Screenshot grounding data
-----

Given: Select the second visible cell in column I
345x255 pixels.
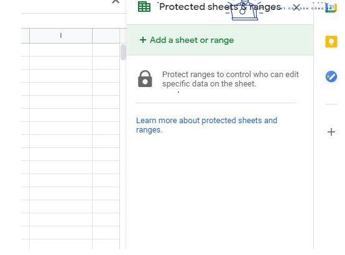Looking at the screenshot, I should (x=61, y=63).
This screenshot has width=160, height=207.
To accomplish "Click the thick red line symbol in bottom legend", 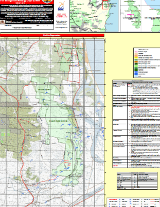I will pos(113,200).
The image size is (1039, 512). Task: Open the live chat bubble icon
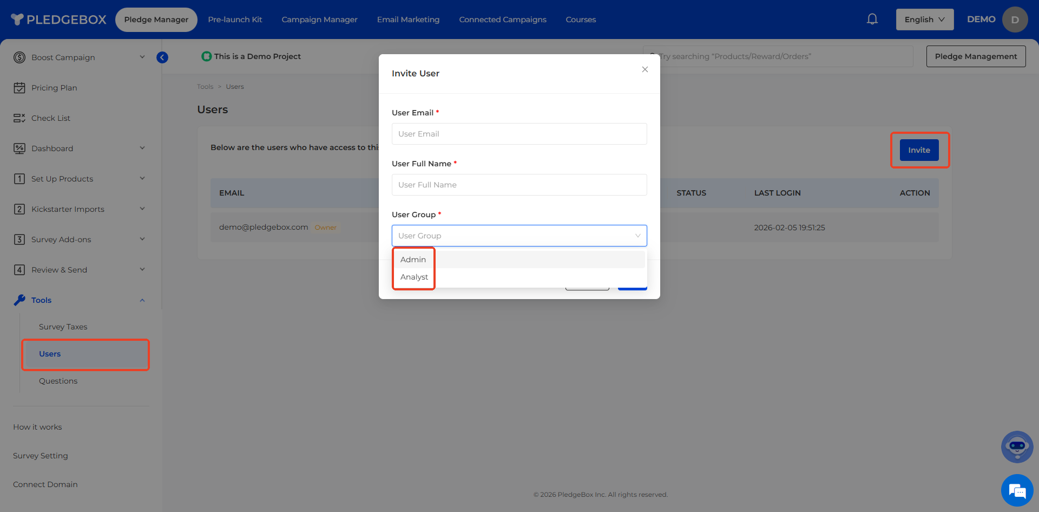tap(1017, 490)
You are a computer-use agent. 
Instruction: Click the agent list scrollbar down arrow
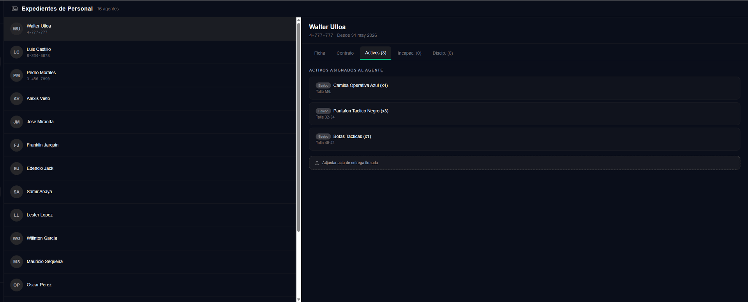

-----

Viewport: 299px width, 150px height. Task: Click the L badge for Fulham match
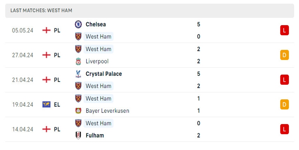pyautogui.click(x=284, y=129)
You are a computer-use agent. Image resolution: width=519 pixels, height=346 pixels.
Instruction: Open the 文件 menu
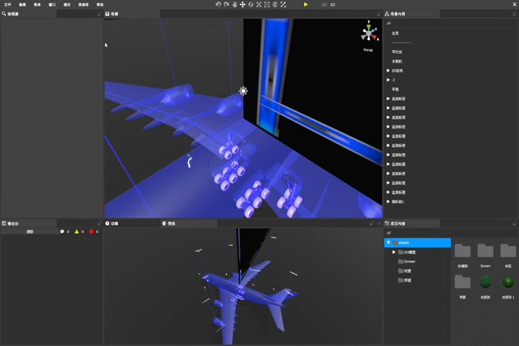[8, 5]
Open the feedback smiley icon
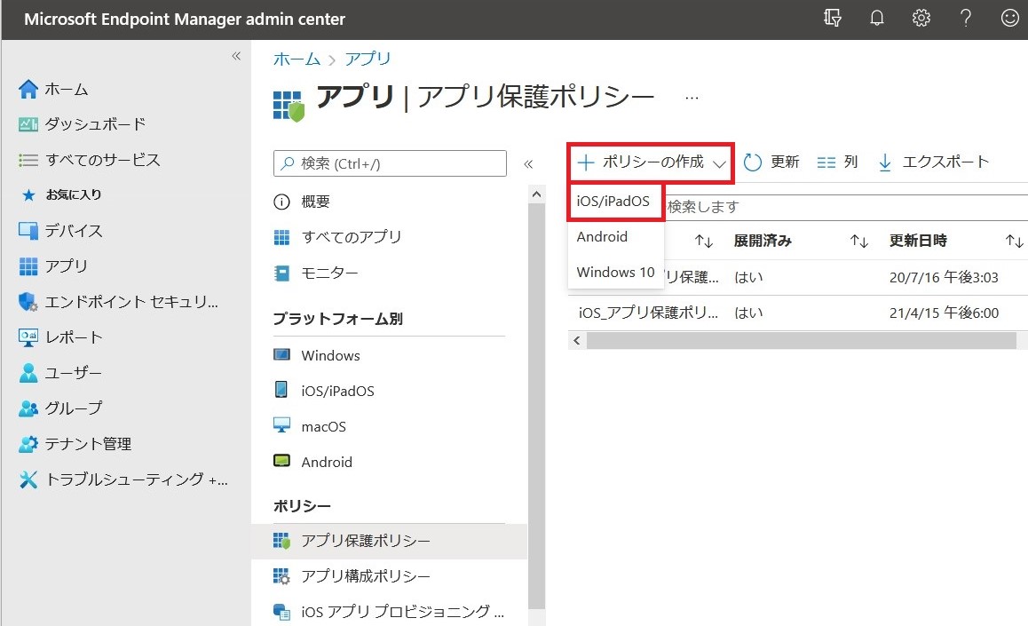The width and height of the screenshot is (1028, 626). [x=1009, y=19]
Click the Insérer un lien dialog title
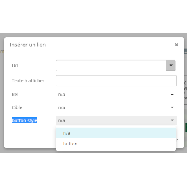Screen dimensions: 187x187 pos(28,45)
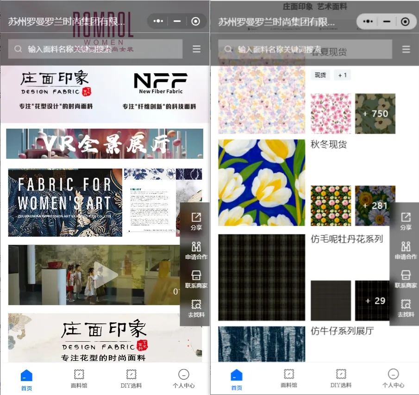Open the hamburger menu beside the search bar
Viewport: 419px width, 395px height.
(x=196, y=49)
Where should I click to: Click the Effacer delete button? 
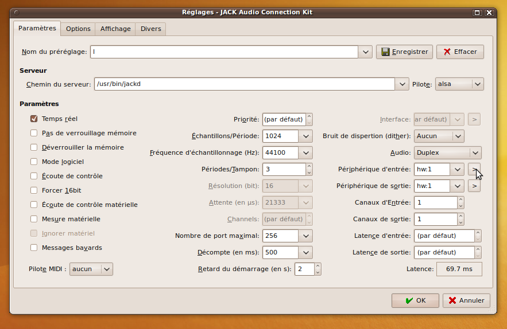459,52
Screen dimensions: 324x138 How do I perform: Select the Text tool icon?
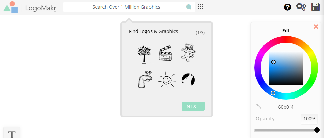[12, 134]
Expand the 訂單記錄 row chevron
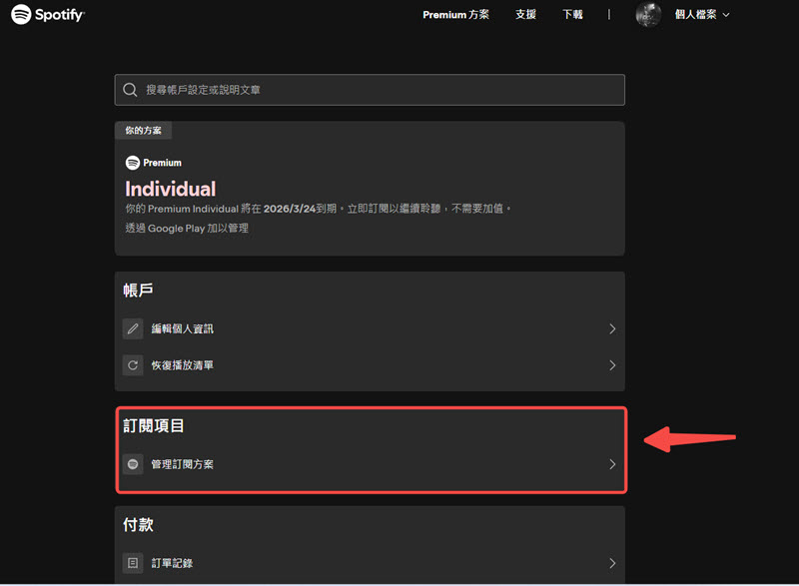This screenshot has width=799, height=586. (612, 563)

-----

▸ **Your objective**
Please state only the number of lines above that hold the string "agent".

▸ **Exercise solution**
3